DATASET RECORDS:
____
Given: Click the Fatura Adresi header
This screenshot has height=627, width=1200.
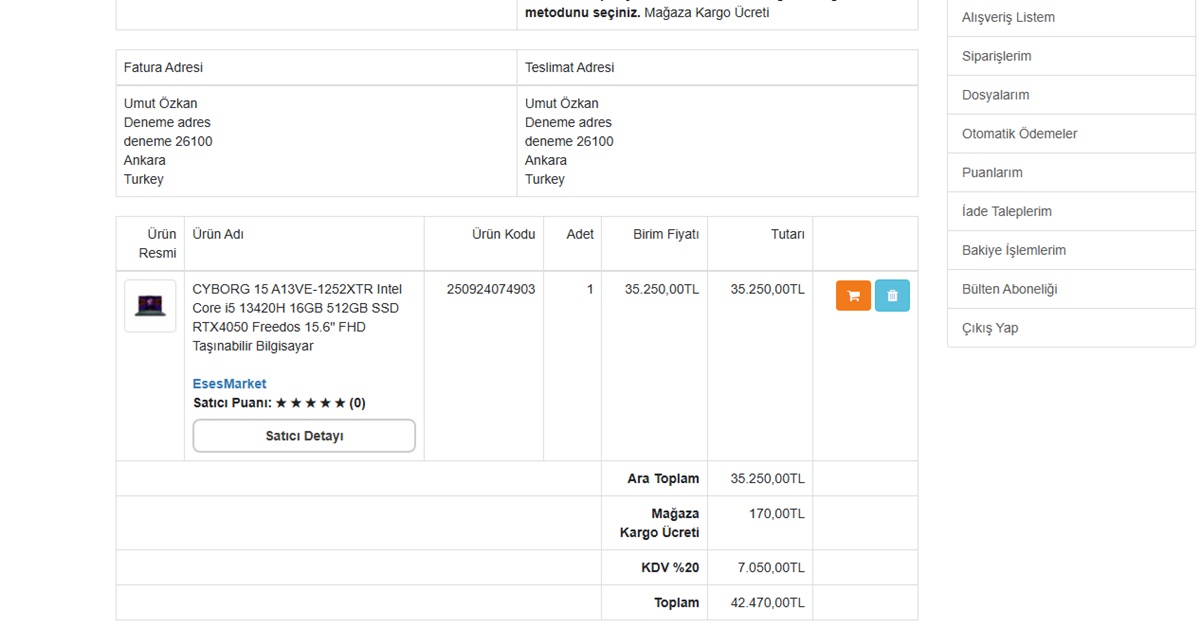Looking at the screenshot, I should [x=163, y=67].
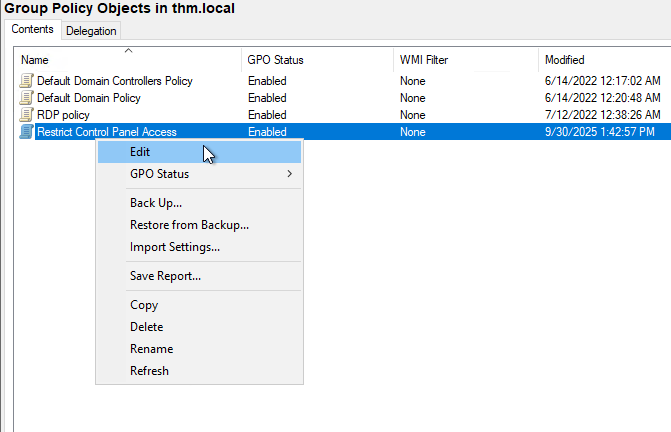This screenshot has width=671, height=432.
Task: Choose Copy in the context menu
Action: point(144,305)
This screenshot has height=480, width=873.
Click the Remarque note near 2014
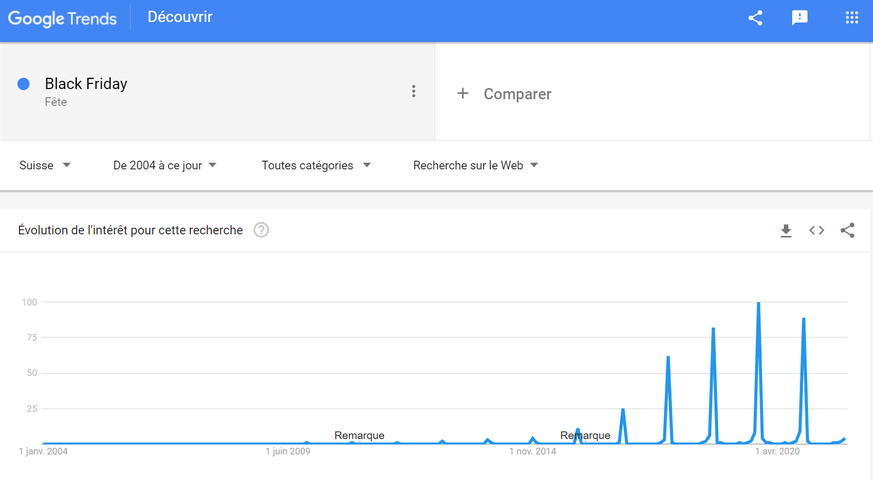(x=585, y=436)
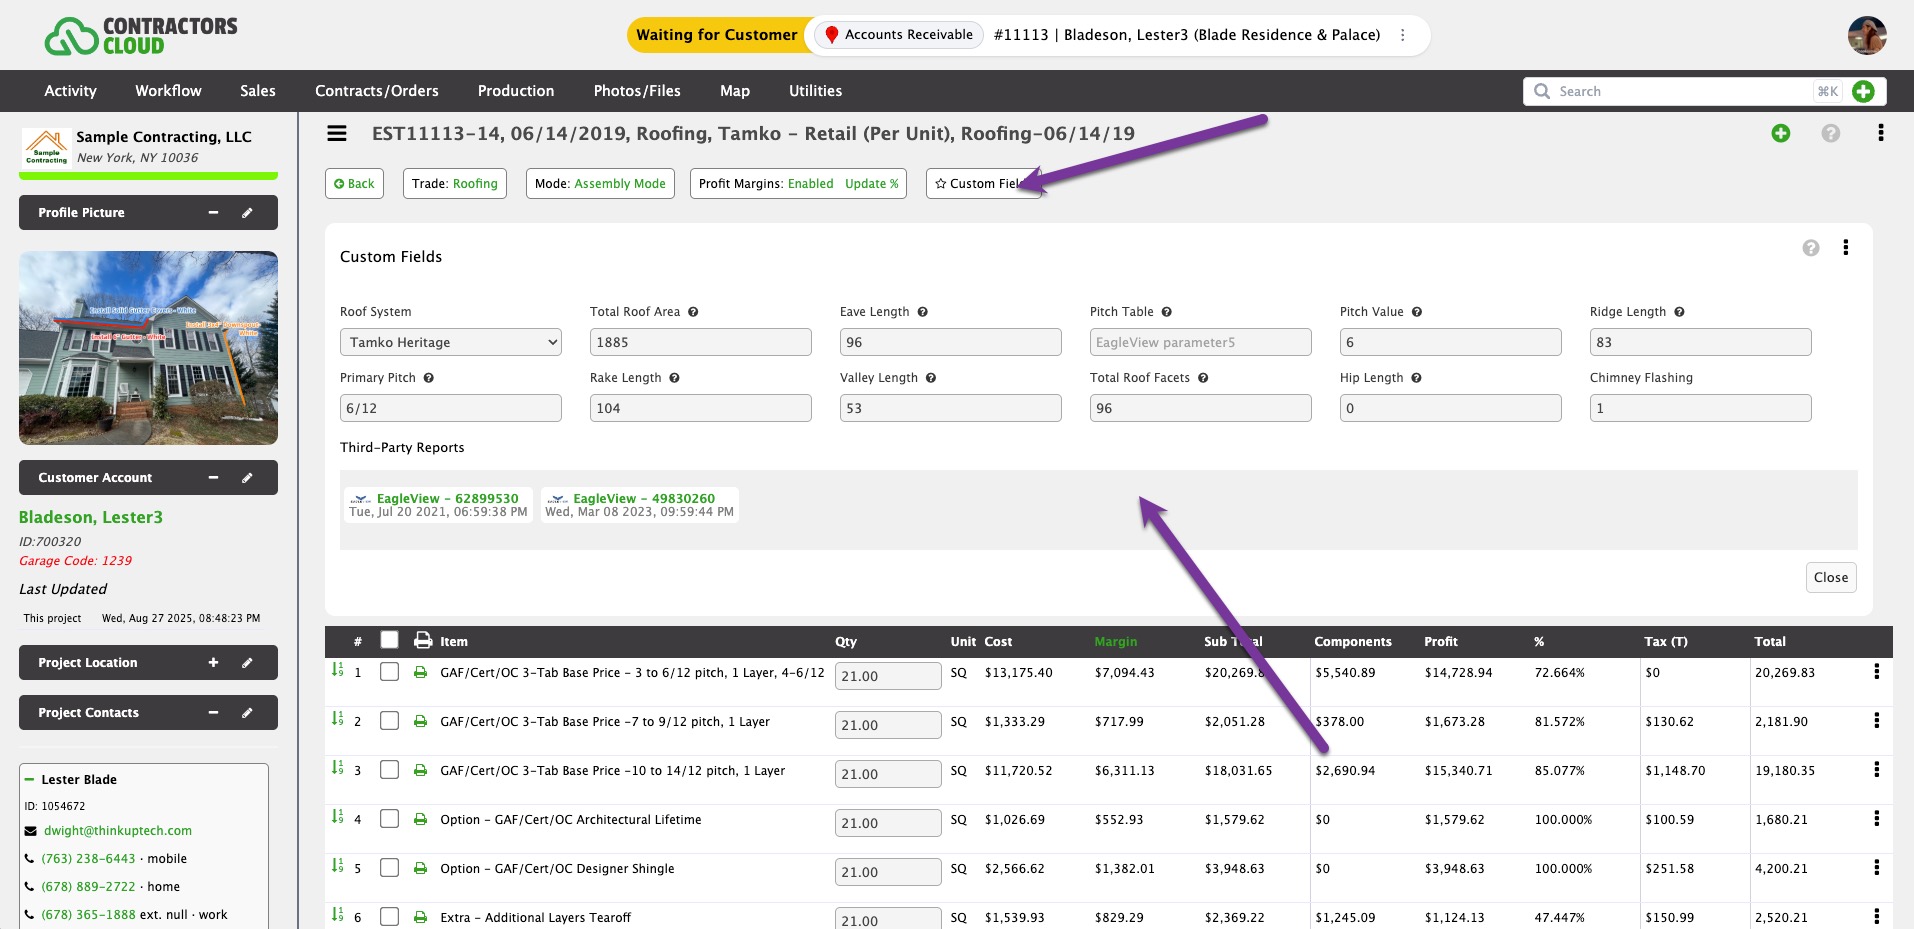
____
PROBLEM STATEMENT:
Retype the records in full, exactly as given, and omit the pictures.

SOLUTION TO THIS PROBLEM:
Given: Click the Fatura Adresi header
This screenshot has height=627, width=1200.
Looking at the screenshot, I should [x=163, y=67].
This screenshot has width=671, height=432.
Task: Choose Copy in the context menu
Action: point(144,305)
This screenshot has height=480, width=873.
Click the Remarque note near 2014
(x=585, y=436)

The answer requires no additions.